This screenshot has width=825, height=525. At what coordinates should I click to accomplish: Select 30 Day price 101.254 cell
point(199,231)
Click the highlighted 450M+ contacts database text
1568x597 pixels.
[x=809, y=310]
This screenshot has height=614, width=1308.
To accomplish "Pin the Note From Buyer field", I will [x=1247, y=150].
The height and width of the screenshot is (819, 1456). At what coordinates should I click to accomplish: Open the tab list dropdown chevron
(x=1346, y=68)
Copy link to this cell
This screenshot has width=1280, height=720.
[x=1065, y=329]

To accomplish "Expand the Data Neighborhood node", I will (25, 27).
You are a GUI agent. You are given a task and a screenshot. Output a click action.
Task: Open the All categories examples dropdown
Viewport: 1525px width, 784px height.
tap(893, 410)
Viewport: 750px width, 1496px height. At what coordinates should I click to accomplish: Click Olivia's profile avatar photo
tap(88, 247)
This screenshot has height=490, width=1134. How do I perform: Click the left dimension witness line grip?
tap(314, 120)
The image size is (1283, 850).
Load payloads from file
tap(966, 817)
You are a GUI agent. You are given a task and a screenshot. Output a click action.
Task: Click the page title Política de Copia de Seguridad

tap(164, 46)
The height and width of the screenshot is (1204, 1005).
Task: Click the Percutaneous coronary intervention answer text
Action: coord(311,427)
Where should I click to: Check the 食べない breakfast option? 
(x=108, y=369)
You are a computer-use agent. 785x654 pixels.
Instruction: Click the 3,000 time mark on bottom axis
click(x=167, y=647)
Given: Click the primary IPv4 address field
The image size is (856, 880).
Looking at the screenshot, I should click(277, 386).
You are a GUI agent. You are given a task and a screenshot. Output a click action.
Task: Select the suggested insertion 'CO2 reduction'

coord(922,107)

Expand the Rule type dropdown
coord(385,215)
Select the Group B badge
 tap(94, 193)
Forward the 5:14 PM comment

◆ ◆ ◆

Written request —
Copy the lines of the material above, from the line containing "This screenshot has height=614, width=1308." through the line containing "[x=1065, y=329]", both included.

Answer to this problem —
This screenshot has height=614, width=1308.
To accomplish "Pin the Note From Buyer field", I will [x=1247, y=150].
The height and width of the screenshot is (819, 1456). At what coordinates should I click to accomplish: Open the tab list dropdown chevron
(x=1346, y=68)
Copy link to this cell
This screenshot has width=1280, height=720.
[x=1065, y=329]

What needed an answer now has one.